* [EXERCISE]: Nothing outside the range below should be printed. Output exactly the lines from the line with "Prospective students (54, 2378)" to the line with "What Is Fine Art Restoration (907, 1687)", both included.

* [RECORDED INFORMATION]:
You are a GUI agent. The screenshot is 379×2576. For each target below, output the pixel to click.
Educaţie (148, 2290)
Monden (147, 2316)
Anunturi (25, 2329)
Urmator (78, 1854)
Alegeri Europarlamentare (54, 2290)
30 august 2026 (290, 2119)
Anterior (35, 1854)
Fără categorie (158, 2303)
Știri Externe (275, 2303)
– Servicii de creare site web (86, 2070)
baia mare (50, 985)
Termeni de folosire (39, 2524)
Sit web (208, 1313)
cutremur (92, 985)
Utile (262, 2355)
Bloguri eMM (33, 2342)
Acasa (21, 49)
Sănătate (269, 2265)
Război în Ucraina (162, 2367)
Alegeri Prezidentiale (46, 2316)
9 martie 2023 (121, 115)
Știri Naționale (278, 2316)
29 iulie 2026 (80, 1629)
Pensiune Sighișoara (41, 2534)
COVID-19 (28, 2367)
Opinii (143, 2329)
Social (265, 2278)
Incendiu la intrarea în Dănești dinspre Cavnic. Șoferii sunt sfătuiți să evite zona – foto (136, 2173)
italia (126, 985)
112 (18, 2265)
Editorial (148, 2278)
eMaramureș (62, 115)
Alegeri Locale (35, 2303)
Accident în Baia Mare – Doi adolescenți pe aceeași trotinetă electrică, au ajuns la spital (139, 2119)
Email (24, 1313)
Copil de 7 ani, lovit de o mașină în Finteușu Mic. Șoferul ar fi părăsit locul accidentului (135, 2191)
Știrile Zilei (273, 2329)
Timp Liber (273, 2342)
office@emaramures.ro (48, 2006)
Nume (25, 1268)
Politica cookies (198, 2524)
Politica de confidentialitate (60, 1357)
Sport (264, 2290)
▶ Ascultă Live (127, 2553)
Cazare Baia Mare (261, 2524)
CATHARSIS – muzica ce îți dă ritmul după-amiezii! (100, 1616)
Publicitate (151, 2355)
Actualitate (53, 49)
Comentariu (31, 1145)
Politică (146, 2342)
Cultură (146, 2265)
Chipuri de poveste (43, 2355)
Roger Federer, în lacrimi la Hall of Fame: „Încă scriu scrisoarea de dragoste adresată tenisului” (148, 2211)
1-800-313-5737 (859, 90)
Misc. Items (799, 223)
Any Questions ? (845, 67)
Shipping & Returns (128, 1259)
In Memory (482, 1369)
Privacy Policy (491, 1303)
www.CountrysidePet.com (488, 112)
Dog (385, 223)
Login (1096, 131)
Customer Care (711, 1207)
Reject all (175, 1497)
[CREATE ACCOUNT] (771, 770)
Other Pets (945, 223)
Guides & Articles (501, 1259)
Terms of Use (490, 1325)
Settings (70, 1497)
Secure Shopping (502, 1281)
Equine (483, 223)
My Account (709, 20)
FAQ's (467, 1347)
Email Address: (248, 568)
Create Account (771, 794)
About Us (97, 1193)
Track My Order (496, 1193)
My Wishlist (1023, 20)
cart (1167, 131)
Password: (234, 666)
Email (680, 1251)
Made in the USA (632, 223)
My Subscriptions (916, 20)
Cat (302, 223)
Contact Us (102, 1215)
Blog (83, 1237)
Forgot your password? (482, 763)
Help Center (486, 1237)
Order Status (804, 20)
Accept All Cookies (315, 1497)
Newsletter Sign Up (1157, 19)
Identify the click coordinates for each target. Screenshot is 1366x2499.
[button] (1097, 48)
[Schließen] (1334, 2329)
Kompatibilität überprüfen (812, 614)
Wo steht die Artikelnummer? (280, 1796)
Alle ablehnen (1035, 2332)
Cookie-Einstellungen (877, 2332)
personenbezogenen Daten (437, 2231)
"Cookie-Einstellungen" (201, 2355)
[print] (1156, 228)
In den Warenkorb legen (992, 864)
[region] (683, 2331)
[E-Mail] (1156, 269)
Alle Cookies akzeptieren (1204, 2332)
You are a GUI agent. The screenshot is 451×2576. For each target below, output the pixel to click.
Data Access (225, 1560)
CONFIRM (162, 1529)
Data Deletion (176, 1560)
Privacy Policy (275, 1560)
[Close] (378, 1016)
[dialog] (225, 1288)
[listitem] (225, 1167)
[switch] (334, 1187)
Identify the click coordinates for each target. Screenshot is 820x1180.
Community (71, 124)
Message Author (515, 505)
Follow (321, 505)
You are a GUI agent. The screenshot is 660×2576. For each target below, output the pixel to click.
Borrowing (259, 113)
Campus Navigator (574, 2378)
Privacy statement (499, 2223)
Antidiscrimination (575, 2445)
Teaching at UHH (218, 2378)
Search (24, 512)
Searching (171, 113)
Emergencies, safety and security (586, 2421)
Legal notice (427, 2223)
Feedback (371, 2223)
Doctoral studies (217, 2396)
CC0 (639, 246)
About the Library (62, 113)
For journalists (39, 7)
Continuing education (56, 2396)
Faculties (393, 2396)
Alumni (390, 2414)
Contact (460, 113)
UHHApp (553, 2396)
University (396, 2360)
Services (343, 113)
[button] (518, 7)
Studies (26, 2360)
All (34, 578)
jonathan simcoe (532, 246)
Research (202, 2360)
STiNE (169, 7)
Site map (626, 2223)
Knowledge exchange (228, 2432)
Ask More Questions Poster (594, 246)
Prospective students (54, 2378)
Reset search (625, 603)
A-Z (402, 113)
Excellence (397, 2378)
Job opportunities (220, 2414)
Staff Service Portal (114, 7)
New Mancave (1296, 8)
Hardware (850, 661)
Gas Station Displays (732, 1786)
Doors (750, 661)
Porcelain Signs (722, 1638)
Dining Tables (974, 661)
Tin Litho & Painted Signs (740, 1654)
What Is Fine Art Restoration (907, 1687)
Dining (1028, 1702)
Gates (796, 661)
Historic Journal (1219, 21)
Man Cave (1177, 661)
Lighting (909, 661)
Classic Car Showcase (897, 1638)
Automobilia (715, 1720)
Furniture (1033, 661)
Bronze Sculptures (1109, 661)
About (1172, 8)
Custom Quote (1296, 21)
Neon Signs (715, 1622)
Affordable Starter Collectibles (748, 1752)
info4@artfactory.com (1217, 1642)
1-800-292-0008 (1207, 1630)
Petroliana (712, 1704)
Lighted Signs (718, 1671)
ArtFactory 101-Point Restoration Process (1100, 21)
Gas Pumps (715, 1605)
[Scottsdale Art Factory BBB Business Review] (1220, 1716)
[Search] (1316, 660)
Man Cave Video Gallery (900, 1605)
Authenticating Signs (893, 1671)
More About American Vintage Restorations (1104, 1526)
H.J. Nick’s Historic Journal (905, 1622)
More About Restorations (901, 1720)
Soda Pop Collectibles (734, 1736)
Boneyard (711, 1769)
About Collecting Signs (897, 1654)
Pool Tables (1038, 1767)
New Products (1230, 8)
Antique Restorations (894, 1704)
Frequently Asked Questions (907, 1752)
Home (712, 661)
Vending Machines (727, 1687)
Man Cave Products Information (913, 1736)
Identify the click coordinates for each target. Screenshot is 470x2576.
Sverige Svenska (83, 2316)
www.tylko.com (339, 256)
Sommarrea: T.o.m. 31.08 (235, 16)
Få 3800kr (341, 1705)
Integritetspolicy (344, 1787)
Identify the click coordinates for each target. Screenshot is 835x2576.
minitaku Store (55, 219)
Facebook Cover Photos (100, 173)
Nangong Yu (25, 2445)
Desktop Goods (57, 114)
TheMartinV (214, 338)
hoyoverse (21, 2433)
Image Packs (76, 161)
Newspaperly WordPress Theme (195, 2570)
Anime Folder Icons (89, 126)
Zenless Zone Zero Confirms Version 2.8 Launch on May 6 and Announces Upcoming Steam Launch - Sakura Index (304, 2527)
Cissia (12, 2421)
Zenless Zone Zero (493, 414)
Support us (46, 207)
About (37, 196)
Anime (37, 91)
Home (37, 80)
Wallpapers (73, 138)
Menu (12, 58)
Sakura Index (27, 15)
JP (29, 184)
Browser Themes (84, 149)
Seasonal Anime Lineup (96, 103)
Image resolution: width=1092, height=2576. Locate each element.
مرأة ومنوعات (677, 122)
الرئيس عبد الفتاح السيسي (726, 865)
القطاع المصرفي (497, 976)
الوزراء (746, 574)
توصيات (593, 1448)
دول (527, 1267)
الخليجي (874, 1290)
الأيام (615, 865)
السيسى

* [SOLUTION TO THE PROBLEM]:
Prospective students (54, 2378)
Reset search (625, 603)
A-Z (402, 113)
Excellence (397, 2378)
Job opportunities (220, 2414)
Staff Service Portal (114, 7)
New Mancave (1296, 8)
Hardware (850, 661)
Gas Station Displays (732, 1786)
Doors (750, 661)
Porcelain Signs (722, 1638)
Dining Tables (974, 661)
Tin Litho & Painted Signs (740, 1654)
What Is Fine Art Restoration (907, 1687)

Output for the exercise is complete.